3. Return final result or error message.

In [None]:
class CSVReflexionAgent:
    def __init__(self, csv_data, max_reflections=2):
        self.csv_data = csv_data
        self.max_reflections = max_reflections
        self.conversation_log = []

    def analyze_query(self, user_query: str):
        initial_prompt = (
            f"User Query: {user_query}\n"
            "You have a pandas DataFrame named 'csv_data'. Generate Python code to achieve the user's goal.\n"
            "Store the final result in 'result'."
        )

        # 1) Get initial code from OpenAI
        code_snippet = call_openai_for_code(initial_prompt)
        self.conversation_log.append(f"Initial code:\n{code_snippet}\n")

        success, outcome = run_generated_code(code_snippet, self.csv_data)

        reflections = 0
        while not success and reflections < self.max_reflections:
            reflections += 1
            error_msg = outcome
            self.conversation_log.append(f"Error: {error_msg}\n")

            # 2) Reflection prompt
            reflection_prompt = (
                f"REFLECT_ON_ERROR: The code failed with error:\n{error_msg}\n"
                "Please correct the code so it works."  # Brief instruction
            )

            corrected_code = call_openai_for_code(reflection_prompt)
            self.conversation_log.append(f"Corrected code:\n{corrected_code}\n")

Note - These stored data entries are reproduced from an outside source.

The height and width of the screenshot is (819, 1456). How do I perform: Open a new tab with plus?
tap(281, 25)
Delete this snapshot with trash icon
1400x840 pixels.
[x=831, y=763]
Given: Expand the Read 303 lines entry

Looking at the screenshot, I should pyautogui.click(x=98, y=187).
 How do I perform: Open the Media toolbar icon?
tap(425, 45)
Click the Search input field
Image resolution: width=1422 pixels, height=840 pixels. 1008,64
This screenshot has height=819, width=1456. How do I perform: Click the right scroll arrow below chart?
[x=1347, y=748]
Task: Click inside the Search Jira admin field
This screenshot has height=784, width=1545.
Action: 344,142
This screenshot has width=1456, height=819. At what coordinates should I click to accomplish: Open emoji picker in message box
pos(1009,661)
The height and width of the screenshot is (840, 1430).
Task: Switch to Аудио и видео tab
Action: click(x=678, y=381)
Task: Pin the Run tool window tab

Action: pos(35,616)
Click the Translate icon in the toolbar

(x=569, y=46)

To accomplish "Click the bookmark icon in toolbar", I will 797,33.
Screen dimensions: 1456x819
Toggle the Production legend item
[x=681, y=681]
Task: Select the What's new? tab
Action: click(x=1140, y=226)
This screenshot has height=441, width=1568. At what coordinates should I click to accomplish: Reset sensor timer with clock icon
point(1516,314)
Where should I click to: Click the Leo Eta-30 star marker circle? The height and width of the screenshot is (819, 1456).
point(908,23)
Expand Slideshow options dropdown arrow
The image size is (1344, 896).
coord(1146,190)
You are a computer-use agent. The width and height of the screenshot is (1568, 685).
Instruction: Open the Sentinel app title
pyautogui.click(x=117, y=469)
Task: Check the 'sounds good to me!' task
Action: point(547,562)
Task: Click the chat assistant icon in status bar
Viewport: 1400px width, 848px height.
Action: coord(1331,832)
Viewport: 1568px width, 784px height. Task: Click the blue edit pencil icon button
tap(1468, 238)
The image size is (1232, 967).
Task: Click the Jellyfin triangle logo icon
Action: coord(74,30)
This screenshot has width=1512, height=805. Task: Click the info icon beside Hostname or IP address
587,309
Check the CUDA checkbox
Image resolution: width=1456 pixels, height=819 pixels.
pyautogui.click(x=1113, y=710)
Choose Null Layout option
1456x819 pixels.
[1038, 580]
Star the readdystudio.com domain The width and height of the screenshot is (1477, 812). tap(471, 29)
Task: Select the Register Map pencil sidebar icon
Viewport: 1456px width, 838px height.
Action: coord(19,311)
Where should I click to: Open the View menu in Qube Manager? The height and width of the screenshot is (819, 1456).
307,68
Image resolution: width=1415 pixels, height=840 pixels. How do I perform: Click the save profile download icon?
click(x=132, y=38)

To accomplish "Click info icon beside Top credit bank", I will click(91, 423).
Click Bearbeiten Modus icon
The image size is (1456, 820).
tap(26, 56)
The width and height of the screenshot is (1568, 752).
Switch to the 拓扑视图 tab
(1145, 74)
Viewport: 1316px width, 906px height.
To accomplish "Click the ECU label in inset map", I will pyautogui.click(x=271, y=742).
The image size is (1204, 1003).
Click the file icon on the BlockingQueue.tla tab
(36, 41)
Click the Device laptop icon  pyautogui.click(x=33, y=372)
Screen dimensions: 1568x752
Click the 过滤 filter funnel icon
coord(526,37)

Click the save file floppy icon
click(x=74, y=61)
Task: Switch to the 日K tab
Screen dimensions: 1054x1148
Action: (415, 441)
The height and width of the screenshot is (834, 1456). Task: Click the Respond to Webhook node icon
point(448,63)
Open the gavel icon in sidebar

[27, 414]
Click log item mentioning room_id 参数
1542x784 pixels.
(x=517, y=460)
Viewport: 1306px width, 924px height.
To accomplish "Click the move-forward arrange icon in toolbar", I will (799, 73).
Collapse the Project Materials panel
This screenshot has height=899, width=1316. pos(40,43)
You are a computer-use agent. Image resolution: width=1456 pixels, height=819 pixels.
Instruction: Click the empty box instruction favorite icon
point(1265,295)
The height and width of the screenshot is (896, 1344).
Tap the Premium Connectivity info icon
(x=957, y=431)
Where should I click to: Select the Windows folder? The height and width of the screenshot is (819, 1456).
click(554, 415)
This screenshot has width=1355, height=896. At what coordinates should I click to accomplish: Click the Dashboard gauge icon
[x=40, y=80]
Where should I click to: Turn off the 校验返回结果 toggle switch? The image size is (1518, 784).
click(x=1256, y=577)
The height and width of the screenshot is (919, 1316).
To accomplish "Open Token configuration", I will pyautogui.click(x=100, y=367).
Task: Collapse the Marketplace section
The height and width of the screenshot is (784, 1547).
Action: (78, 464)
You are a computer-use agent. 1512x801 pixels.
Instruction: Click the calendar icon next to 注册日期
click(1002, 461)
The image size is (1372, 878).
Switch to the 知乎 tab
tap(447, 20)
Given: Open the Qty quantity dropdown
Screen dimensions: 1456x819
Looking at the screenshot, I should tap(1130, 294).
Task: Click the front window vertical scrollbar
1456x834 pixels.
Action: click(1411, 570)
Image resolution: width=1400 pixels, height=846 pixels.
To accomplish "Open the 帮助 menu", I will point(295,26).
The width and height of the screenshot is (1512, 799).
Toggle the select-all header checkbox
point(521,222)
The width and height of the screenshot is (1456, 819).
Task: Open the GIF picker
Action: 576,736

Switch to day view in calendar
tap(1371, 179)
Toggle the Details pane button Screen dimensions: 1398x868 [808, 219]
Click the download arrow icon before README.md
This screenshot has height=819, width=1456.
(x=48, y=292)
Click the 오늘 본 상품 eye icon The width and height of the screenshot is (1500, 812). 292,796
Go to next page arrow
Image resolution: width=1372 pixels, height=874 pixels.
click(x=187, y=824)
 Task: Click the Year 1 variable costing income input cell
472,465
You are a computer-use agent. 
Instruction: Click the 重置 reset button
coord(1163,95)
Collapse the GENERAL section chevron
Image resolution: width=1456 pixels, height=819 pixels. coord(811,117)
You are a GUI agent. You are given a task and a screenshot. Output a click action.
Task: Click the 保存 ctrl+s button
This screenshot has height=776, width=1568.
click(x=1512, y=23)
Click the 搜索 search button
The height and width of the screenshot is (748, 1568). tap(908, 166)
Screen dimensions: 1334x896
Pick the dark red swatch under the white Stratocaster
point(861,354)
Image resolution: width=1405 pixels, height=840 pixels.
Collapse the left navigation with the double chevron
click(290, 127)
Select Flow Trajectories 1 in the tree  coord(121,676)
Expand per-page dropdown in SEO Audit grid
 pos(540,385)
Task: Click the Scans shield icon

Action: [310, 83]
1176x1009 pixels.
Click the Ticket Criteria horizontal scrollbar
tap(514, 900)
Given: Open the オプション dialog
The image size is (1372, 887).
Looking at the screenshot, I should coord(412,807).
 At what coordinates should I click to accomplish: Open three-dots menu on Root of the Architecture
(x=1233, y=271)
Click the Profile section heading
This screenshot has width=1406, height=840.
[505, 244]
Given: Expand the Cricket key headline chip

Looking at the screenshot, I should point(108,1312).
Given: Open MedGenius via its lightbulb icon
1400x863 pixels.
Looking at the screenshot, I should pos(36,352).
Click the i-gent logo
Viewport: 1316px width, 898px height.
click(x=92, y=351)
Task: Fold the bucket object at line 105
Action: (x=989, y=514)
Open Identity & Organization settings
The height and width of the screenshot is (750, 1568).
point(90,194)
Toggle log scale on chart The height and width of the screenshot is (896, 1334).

            success, outcome = run_generated_code(corrected_code, self.csv_data)

        # Final check
        if success:
            if outcome is None or (hasattr(outcome, "empty") and outcome.empty):
                self.conversation_log.append("Result is empty. Possibly unsatisfactory.")
                return "No meaningful data produced."
            else:
                return outcome
        else:
            self.conversation_log.append("Exceeded max reflections. No solution.")
            return "Sorry, couldn't generate valid code."

## 4. Main Orchestration
Here, we create some dummy CSV data, instantiate the **Reflexion agent**, and run a sample query like “Please sum the 'Value' column by 'Category'.” We then print out the final result (or error) plus the conversation log.

In [None]:
if __name__ == "__main__":
    # Example CSV Data
    sample_data = {
        "Category": ["A", "B", "A", "C", "B", "A"],
        "Value": [10, 5, 3, 8, 2, 6],
        "Comment": ["foo", "bar", "baz", "lorem", "ipsum", "dolor"]
    }

    df = pd.DataFrame(sample_data)

    # Create the agent
    agent = CSVReflexionAgent(csv_data=df, max_reflections=2)

    # User's data analysis request
    user_query = "Please sum the 'Value' column by 'Category'."

    # Let the agent handle it
    result = agent.analyze_query(user_query)

    print("=== Final Analysis Result ===")
    print(result)

    print("\n=== Conversation Log ===")
    for entry in agent.conversation_log:
        print(entry)

## How to Use
1. **Install** `openai` and set your `OPENAI_API_KEY` environment variable, or configure `client = OpenAI(api_key="...")`.
2. **Run all cells**. The final cell will demonstrate a sample user query. If the initial code fails, the agent tries up to 2 reflections.
3. The outcome might be something like a `pandas.Series` or `DataFrame` grouping result (e.g., sums by category).
4. Inspect the `conversation_log` for each step of code generation and error correction.

## Key Points
- **Reflexion**: We feed errors back to the LLM so it can correct the generated code.
- **Sandbox**: We just do a local `exec()`. In real applications, consider safer isolation.
- **Single** or **Multiple** Reflection Steps: We limit to `max_reflections=2` to avoid infinite loops.
- **Prompt Engineering**: You can refine the system/developer messages for more specialized code generation or debugging instructions.